Inside the World of Computer Vision: A Q&A with Scott Wehrwein

Computer Vision - the field of research surrounding the effort to give computers the ability to perceive the world through images - is becoming a bigger part of our daily lives, from facial-recognition security on smartphones to content-based image search. Western Today talked with WWU Assistant Professor of Computer Science Scott Wehrwein about his research in Computer Vision and how it could continue to impact our lives in the years ahead.

 

Western Today: Scott, your research focuses of an area of Computer Science called “Computer Vision.” How would you explain the field to a neophyte, in a few sentences?

SW: Computer vision is all about giving computers the ability to perceive the world through images. Many of these abilities are things that we as humans take for granted, for example recognizing faces and objects, or perceiving depth and motion. Computer vision researchers also work on tasks that would be too large-scale for humans to solve, such as building massive 3D reconstructions, mining internet images for fashion trends, and studying how the world changes over time by processing webcam streams.

 

WT: What are some of the most impactful applications coming from the computer vision field?

SW: In the past 10 to 15 years, some computer vision techniques have matured to the point of practicality, and meanwhile digital cameras went from a curiosity to a necessity. The most widely recognizable applications today include smartphone and camera features we now take for granted, like in-camera face and smile detection, panorama stitching, and video stabilization. Other hugely impactful applications are becoming increasingly ubiquitous: content-based image search is now built into most popular photo sharing platforms; face recognition techniques are being used to unlock phones and replace airline boarding passes; object detection and scene understanding play a huge role in today’s self-driving car systems.

 

WT: One of the areas being researched that is opening up new fields is “Deep Learning,” the ability of computers to actually learn. This seems both fascinating and terrifying, but can you explain how it works?
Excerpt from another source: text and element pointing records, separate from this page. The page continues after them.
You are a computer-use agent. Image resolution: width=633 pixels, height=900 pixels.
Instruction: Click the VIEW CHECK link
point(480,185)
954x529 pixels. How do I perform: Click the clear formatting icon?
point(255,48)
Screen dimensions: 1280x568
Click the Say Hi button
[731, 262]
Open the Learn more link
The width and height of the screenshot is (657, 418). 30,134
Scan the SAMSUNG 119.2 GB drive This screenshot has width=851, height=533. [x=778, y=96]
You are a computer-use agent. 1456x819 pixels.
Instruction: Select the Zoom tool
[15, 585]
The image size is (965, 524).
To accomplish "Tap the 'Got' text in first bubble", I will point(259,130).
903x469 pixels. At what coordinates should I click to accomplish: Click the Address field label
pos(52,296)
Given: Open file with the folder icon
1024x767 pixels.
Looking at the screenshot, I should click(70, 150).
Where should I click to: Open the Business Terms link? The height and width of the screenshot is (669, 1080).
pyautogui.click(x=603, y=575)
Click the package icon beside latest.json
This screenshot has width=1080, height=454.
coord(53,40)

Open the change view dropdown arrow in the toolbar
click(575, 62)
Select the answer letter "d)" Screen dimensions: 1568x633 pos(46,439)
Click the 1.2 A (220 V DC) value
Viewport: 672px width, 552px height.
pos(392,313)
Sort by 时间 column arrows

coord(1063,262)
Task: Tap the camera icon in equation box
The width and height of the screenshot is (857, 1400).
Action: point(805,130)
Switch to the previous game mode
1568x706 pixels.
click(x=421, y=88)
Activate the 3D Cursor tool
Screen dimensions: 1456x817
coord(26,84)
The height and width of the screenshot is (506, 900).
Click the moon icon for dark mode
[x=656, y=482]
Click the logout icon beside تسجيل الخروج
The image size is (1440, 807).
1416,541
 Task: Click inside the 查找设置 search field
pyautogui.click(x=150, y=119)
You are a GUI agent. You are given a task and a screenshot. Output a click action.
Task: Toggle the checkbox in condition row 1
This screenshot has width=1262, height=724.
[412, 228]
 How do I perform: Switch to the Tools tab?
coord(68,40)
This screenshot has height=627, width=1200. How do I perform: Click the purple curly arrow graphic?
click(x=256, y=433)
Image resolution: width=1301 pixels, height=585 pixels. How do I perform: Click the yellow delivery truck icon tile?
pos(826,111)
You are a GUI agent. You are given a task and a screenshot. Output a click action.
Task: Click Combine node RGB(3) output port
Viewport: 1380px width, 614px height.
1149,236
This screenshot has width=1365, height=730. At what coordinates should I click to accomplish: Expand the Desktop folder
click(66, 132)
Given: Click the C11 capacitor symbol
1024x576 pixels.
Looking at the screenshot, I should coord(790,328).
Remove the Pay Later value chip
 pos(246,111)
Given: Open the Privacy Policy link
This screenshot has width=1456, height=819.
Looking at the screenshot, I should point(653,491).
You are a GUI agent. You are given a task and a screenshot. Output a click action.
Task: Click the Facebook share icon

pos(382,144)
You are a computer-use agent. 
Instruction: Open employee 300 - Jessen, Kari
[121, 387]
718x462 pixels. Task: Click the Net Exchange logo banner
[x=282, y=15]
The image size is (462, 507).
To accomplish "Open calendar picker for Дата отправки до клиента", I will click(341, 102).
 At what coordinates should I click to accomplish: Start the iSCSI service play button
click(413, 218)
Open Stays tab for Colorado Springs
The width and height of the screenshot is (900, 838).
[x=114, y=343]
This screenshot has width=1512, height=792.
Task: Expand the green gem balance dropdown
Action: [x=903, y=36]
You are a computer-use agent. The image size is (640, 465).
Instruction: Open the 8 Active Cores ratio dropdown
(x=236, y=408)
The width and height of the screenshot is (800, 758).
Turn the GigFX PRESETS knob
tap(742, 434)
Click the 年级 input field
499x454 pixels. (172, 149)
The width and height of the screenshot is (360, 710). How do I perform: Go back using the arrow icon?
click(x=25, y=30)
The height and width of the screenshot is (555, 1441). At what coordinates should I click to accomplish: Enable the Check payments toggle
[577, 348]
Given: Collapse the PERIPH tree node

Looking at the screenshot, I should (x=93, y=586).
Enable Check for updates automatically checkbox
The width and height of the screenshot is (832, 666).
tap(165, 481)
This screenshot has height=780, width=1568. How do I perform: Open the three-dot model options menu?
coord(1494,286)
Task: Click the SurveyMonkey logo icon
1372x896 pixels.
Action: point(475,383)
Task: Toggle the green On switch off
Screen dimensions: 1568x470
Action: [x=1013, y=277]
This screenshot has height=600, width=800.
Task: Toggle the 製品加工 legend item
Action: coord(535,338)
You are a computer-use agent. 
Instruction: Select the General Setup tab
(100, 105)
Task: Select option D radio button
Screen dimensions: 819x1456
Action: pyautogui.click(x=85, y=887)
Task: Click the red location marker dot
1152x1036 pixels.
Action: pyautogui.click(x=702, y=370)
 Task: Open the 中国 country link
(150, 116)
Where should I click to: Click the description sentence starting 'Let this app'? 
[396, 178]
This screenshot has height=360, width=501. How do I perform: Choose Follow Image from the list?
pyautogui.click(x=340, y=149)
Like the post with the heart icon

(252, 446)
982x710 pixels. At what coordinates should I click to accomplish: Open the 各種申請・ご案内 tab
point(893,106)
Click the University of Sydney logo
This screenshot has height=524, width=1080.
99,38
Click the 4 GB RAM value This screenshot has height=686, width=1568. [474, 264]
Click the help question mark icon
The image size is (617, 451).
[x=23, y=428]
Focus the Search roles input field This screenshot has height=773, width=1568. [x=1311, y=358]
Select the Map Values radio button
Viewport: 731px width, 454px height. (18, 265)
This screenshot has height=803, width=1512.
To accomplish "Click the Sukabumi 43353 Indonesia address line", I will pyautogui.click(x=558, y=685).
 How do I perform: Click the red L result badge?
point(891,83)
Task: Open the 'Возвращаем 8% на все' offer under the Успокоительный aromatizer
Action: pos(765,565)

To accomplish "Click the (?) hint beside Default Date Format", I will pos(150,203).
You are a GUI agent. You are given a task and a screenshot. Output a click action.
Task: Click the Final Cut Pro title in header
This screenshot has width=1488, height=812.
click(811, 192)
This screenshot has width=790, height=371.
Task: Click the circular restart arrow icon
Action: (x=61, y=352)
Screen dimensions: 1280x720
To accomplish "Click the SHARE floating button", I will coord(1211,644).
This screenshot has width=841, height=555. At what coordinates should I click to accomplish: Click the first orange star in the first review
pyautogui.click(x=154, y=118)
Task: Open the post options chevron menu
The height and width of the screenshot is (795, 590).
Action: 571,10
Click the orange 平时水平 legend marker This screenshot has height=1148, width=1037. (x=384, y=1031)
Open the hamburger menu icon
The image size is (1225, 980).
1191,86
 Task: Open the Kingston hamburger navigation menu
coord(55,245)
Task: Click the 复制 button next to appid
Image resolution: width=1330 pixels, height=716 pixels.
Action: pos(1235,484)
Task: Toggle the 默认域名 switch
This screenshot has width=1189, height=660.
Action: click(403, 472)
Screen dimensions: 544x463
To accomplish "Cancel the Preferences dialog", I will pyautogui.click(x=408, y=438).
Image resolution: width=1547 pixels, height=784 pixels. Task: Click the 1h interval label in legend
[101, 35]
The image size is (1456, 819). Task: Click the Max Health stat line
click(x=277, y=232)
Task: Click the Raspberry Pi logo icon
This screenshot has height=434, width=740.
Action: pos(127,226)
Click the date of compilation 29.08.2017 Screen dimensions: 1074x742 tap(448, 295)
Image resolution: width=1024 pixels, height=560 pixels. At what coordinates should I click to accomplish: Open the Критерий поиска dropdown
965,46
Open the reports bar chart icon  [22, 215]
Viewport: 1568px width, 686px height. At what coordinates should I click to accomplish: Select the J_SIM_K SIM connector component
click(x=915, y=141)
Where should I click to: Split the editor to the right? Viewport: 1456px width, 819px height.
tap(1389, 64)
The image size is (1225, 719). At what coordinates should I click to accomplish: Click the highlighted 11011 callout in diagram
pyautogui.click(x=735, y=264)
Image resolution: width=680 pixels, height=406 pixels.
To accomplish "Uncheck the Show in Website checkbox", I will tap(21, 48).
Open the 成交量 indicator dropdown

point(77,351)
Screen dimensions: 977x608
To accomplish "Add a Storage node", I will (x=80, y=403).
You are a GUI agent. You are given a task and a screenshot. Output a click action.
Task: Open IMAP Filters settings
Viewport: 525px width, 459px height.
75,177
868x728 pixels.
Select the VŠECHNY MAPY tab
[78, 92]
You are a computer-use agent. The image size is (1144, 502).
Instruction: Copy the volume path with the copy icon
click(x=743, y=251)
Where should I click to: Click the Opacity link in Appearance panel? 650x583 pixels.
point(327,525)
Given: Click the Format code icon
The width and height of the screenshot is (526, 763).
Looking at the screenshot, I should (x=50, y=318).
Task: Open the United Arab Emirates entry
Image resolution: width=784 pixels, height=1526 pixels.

SW: There has been a lot of hype in the popular press about deep learning, and some of it is well-deserved. That said, at its core is about training computers to make predictions based on past examples. Deep learning refers to a specific sub-area of a larger field called Machine Learning, which itself is a sub-area of Artificial Intelligence (AI). The basic idea is that despite our best efforts, we don’t know how to write algorithms to solve certain problems, like recognizing cats in images. Fortunately, we do have a lot of examples of images containing cats. So instead of telling the computer exactly how to recognize a cat, we can use machine learning techniques to “train” models to recognize cats based on all these examples.

Deep learning is about scaling up these techniques, using models that require huge amounts of computation accelerated using specialized hardware, and training them on millions of images, or data points. Deep learning’s success has led to rapid advances in computer vision as well as many other areas, and widespread adoption in technology companies as well as other industries from finance to manufacturing.

 

WT: One of your areas of focus is using Computer Vision to create images that you couldn’t normally capture with a camera yourself, like this short video. What fascinates you about this kind of work?

SW: I was an amateur photographer before I became a computer vision researcher, and what motivates me is applications that allow me to see, or to visualize, the world in new and different ways. Photo enhancement and manipulation has been around as long as photography. But digital imaging and the advent of techniques that can “understand” images and videos enable whole new ways of thinking about photography and videography, and this is the idea behind the field we call Computational Photography.

As an example, the technique that created the video linked above was inspired by the limitations of time-lapse photography, where an artist sets up a camera to take a photo every few seconds or so, then compiles the frames into a video. The problem is that different things go different speeds: to see people walking, you’d want to show a standard video with 30 frames per second; visualizing clouds is best done by taking one image every 10 seconds or so; shadows move across the ground even more slowly than that, requiring one frame every 30 seconds to be able to see the motion. What this technique enables is a video of this scene that never truly took place, but visualizes all the motions in the scene better than any single time-lapse sequence could have: you can watch a few seconds of this video and see what’s going on at many timescales, from seconds to minutes to hours.

My work is motivated by applications like these, and it spans a range from creating the visualizations themselves to working on the fundamental computer vision techniques (like motion analysis and image compositing) that make them possible.

 

Scott Wehrwein got his doctorate from Cornell University in 2018, and has taught at Western since last fall.